TÂCHE
Poursuivez l'extrait ci-dessous sur la durée de vie des technologies de l'information à partir de sa dernière phrase.

Article intéressant (pas tout à fait récent, encore que, relativement parlant…) d’Alexander Stille sur la durée de vie des technologies, notamment celles qui sont liées au stockage et à la diffusion de l’information. Forme de visite guidée d’un laboratoire consacré aux technologies obsolètes, au sein du Department of Special Media Preservation de National Archives (Washington). Quelques observations intéressantes en marge de l’évocation de dinosaures technologiques. D’abord sur le lien intime entre le support et l’information :

One of the great ironies of the information age is that, while the late twentieth century will undoubtedly have recorded more data than any other period in history, it will also almost certainly have lost more information than any previous era.

DONNÉES FOURNIES
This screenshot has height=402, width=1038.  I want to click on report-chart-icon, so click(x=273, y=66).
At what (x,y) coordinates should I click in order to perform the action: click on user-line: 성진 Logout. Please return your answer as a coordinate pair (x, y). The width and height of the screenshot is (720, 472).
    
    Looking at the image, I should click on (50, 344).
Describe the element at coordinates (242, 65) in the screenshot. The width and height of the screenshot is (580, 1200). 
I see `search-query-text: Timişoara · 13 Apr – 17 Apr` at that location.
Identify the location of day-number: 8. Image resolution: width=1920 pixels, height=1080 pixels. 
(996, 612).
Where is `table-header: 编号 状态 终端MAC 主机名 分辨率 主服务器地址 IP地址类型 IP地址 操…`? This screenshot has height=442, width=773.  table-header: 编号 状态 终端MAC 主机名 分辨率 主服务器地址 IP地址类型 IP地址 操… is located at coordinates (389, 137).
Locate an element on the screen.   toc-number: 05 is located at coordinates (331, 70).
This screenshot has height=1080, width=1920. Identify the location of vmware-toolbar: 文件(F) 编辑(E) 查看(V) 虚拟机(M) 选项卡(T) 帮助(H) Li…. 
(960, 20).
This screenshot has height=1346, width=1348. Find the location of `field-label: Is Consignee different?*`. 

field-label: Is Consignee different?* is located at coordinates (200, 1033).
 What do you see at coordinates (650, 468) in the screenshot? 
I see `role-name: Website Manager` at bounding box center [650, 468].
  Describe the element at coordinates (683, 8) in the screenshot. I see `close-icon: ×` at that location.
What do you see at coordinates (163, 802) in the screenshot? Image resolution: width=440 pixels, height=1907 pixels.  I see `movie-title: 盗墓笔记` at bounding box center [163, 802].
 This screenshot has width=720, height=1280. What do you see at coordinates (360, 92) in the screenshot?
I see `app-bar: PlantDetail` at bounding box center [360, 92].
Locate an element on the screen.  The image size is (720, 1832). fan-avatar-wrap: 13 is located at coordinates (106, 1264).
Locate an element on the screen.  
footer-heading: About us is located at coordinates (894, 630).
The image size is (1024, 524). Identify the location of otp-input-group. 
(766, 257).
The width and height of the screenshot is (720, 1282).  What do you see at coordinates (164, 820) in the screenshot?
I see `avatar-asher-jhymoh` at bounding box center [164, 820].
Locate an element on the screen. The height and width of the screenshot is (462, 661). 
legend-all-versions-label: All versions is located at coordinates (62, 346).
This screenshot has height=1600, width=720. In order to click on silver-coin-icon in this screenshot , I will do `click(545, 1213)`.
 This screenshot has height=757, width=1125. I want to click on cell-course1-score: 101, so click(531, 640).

CORRIGÉ
there appears to be a direct relationship between the newness of technology and its fragility. A librarian at Yale University, Paul Conway, has created a graph going back to ancient Mesopotamia that shows that while the quantity of information being saved has increased exponentially, the durability of media has decreased almost as dramatically.

Sur les conséquences d’une incapacité à composer avec cette obsolescence :

Because of the problems posed by reconstructing obsolete hardware and software, the Archives issued an order that government agencies were free to print out their email onto paper for permanent storage.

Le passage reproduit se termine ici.